Ну, всё, приехали! Мне тут для полного счастья ещё кровной мести не хватало!
— Чернеца казаки неповинным признали, Щербина, — хмуро высунулся вперёд Тараско. Мой друг к этому моменту был уже изрядно пьян, но некоторую ясность ума сохранил: — Не можешь ты его опять на суд казачий выкликнуть. Не по обычаям это.
— Да какой суд? — звонко треснул по столу пустой кружкой Щербина. — С каких это пор запорожцы своего кровника в круг волокут? Казак сам за свою обиду постоять должо́н! Иначе и не казак он вовсе, а баба беременная. Этакому трусу впору юбку носить, а не саблю на боку.
Народ вокруг одобрительно загудел, полностью соглашаясь со сказанным, а какой-то вусмерть пьяный сечевик даже обминаться к Щербине полез, норовя расцеловать в обе щёки.
— Ну, так что, московит? — перегнулся ко мне через стол Данил, попутно оттолкнув упившегося казака — Готов за смерть Гаркуши ответ держать? Зелёных юнцов рубить, храбрости много не нужно.
Эк завернул! А то, что я и сам не старше его брательника буду, это ничего? Это скорее уж ты сейчас такого вот юнца зарезать хочешь.
— Ты, мил человек, хоть и во хмелю, а за языком следи, — на плечо Щербины легла тяжёлая рука Яниса. — Чернец свою храбрость не раз доказал. И под Варной, и в Тавани, и в бою на галере турецкой. То многие видели. И в том, что запорожцы с богатой добычей на Сечь вернулись, тоже во многом его заслуга. Это даже кошевой признал.
— Верно говорит! — неожиданно высунулся у меня из-за спины Евстафий Корч. — Если бы не Чернец, много сечевиков под Таванью осталось. И хоть Федька и не казак пока, но товарищ верный. И в Сечи он званый гость, а не абы нехристь какой. А потому и смертоубийства над ним творить не гоже!

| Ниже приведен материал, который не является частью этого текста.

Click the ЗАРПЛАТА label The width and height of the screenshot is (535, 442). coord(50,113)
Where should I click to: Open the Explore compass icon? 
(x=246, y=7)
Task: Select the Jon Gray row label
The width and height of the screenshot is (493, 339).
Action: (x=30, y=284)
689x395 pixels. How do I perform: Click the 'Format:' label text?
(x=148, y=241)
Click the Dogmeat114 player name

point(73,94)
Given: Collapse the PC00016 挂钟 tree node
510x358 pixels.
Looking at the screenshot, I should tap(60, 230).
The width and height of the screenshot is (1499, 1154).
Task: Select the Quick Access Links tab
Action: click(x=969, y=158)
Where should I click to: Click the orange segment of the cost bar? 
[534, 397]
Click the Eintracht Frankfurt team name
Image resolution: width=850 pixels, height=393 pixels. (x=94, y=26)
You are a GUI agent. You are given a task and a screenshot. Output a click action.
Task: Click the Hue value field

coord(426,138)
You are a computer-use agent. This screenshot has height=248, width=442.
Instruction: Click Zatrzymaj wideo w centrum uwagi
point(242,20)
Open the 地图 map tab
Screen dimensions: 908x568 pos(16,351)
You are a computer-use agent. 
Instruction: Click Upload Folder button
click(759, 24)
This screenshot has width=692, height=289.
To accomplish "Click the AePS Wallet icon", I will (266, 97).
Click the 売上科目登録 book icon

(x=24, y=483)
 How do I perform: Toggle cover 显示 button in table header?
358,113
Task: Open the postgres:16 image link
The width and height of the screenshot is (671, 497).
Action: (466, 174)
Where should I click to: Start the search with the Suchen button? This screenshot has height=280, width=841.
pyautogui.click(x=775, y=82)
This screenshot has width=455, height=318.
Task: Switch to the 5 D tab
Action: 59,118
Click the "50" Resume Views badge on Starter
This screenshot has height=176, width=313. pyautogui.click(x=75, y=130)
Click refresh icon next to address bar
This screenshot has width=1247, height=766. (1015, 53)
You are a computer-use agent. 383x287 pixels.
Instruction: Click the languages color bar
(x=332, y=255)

Я в недоумении оглянулся на старого сечевика. Он то откуда здесь взялся⁈ Что-то до начала наметившегося конфликта с Щербиной, Корч мне на глаза не попадался. Наблюдал или просто вовремя в шинок зашёл?
— А я с ним как с ворогом и не поступаю, — набычился Щербина, резким движением плеча скинув руку литвина. — Я дело по чести веду, как среди лыцарства заведено. Я на честный поединок вызываю, хоть он и не ровня мне… Не казак он сечевой. Доблести его, что в походе на турку проявил, должное отдаю. Иначе давно бы зарубил как собаку, да плюнул на останки поганые! Ну, так что, московит, — развернулся Данил в мою сторону. — Примешь мой вызов, как у нас в лыцарстве водится, — запорожец хищно скривился и добавил издёвки в свой вопрос, — или за спину Корча спрячешься?
Медленно поднимаюсь из-за стола, мысленно проклиная свою горячность. Мог же тогда в Варне Гаркушу просто разоружить или ранить так, чтобы не смертельно? Мог, конечно, если бы гневу не поддался. Молодой казак на саблях был мне не соперник, да и на ногах, к тому моменту, еле держался.
И что мы поимели в итоге? Кучу проблем на свою дурную задницу, вот чего!